1.地上波デジタル放送とは
地上波デジタル放送とは、2003(平成15)年12月1日から始まるデジタル方式の地上波による放送です。サイマル放送(*解説参照)で3大都市圏から始めて順次全国に拡大し、2011(平成23)年7月24日にはアナログ放送を全廃する計画となっています。
地上放送のデジタル化は、政府が掲げたIT戦略の中で重要な柱として位
置付けられています。テレビという全国ほとんどの家庭に普及したテレビを、誰でも使える身近な情報端末とすることで、情報格差(デジタル・デバイド)を解消するとともに、放送分野、家電産業や通
信分野などへの経済効果や、新たな産業や文化を生み出すことが期待されています。経済波及効果
としては、10年間で総額212兆円、約711万人の雇用創出が推計されています。
また、携帯電話など様々な情報端末の爆発的な普及により、日本の電波は新たな需要に追いつかない状態となっています。地上放送のデジタル化により、これまでの電波を圧縮し需要に対応することも可能となります。
2.地上波デジタル放送のメリットと問題
テレビをデジタル化するメリットとしては、次のようなものが挙げられています。
■視聴者にとってのメリット
(1)高画質・高音質な番組を楽しむことができる。
(2)チャンネルが多様化し、選択の範囲が広がる。
(3) データの蓄積や双方向機能などにより、活用法が広がる。
(4) 高齢者や障害者にやさしいサービスが可能となる。
(5) 携帯電話や携帯端末などの移動体でも安定した受信が可能になる。
■放送事業者にとってのメリット
(1) 多彩な放送サービスが可能となり、ビジネスチャンスが拡大する。
(2) 多彩な番組制作、編集等の効率化を実現できる。
(3) 送信電力が少なくてすみ、省エネにつながる。
(4) ソフトの長期保存や圧縮保存、再利用やマルチユース化に寄与する。
(5) 双方向性を活用すること等により、ニーズへの一層の対応が可能となる。
■機器製造業者・番組ソフト制作業者にとってのメリット
(1) デジタル受信機市場が拡大する。
(2) 新デバイス(装置)の需要が拡大する。
(3) 放送番組需要が増大する。
(4) 放送番組の国際市場への進出機会が拡大する。
一方、こうした事業に国費を投入することについて次のような批判もあります。
■こうしたメリットの享受は、地上波デジタル放送でなくとも可能である。
■ 必ずしも必要ではないにも関わらず、数兆円規模の税金の投入と視聴者の多額の出費を
前提に進めるのは問題である。
■ 年金で生活する高齢者や低所得者などに過度な負担を与えることになる。
■アナアナ変換(*解説参照)は無料(税金)とはいえ、事業所等はその対象からはずされる上、
個人についても個々に申請が必要となる。さらにマンション等では大規模改修が必要となる場合も多いが、
これらは全て重い自己負担となってしまう。
【補足:関連用語の解説】
地上波デジタル放送について知ろうとすると、いくつかわかりにくい言葉にぶつかります。ここでは補足としてこれらをかんたんに説明します。
●アナアナ変換
アナログ周波数変更対策の略語で、地上波デジタル放送の事前準備として必要な対策です。電波の混み合う日本では、地上波デジタル放送を始める際に現在アナログ放送を流している周波数の一部を使う必要がありますが、そのままだと混信が発生してしまいます。これを避けるために、一部のアナログ放送をアナログのまま別
の周波数に移動・変更する必要があります。これを「アナ(→)アナ変換」と呼んでいます。

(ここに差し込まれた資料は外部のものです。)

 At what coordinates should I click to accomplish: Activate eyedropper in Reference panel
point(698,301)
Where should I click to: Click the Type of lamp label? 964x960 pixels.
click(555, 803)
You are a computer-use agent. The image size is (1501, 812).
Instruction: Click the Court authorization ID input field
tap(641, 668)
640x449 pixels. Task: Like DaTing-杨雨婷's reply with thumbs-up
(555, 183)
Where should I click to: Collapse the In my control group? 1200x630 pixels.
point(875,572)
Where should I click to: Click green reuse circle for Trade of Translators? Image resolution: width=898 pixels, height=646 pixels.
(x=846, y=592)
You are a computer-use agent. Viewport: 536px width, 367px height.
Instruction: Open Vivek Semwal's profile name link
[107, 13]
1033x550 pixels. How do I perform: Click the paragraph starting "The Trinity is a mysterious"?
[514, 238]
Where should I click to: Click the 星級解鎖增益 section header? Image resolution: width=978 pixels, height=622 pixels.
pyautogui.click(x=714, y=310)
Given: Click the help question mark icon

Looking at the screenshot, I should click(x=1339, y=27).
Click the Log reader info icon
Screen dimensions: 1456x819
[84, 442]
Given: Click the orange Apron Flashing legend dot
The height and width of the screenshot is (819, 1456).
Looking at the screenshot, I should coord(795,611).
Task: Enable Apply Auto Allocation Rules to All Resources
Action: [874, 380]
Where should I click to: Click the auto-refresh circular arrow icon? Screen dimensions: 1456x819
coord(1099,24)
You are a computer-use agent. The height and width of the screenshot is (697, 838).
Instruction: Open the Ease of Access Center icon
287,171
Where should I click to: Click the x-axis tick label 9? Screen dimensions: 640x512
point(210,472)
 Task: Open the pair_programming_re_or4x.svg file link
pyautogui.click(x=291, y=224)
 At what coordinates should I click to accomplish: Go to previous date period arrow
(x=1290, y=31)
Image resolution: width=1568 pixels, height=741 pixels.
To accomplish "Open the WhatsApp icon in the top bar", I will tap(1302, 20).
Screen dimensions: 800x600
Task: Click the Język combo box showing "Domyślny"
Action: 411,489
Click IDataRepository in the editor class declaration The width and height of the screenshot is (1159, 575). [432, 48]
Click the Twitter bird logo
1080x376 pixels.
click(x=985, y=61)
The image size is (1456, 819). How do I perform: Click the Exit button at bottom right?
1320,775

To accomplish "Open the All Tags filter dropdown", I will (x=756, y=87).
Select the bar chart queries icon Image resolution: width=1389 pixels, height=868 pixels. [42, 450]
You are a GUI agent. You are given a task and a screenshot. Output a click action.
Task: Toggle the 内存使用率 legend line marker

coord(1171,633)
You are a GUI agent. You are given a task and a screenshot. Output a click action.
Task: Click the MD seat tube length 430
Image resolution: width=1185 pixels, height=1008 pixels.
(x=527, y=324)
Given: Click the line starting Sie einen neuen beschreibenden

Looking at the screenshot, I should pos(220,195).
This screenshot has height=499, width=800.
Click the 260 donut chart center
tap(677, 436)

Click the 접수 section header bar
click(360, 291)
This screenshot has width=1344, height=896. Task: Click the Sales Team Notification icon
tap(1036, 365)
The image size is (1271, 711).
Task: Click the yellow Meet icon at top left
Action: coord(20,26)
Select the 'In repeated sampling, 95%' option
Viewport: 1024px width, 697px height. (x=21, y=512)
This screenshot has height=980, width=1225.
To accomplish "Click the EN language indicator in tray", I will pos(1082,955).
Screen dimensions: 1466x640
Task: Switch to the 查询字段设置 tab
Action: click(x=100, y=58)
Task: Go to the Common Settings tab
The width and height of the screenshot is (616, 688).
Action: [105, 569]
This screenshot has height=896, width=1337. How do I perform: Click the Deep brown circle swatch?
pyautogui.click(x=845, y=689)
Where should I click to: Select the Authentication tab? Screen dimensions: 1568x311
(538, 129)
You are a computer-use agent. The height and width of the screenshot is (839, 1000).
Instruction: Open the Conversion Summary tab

これらの費用は国が負担することになっています(事業所以外)が、当初予算700億に対し、実際には1800億円に膨らんでいます(財源は携帯電話の使用料です)。
●サイマル放送
「サイマル(Simultaneous)放送」とは、同じ番組を複数のチャンネルやメディアが放送することです。アナログからデジタルへの移行過程で、サイマル放送を実施することになります。
●BS放送、BSデジタル放送
BS放送とは、1989年に本放送が始められた放送衛星を利用した放送です。BSデジタル放送は、2000年から本放送が開始され、デジタルハイビジョン放送、標準テレビ放送、音声放送、データ放送が行われています。
鳴り物入りで始まったものの動きは鈍く、「1000日で1000万世帯」の目標に対して現在300万弱といった状態で、地上波デジタルテレビに対する家電業界の反応にも影響を与えています。
●CS放送、CSデジタル放送、110度CS放送
CS放送とは、通信衛星を使った放送です。CSデジタル放送は、放送デジタル化の先駆けとして1997年から本放送を開始しましたが、期待とは裏腹に不振が続いています。110度CS放送は、同じチューナーとアンテナでBSデジタル放送も視聴可能なこともあり、大きな期待がかけられましたが、放送開始から1年たった現在でも加入者は10万件に達していません。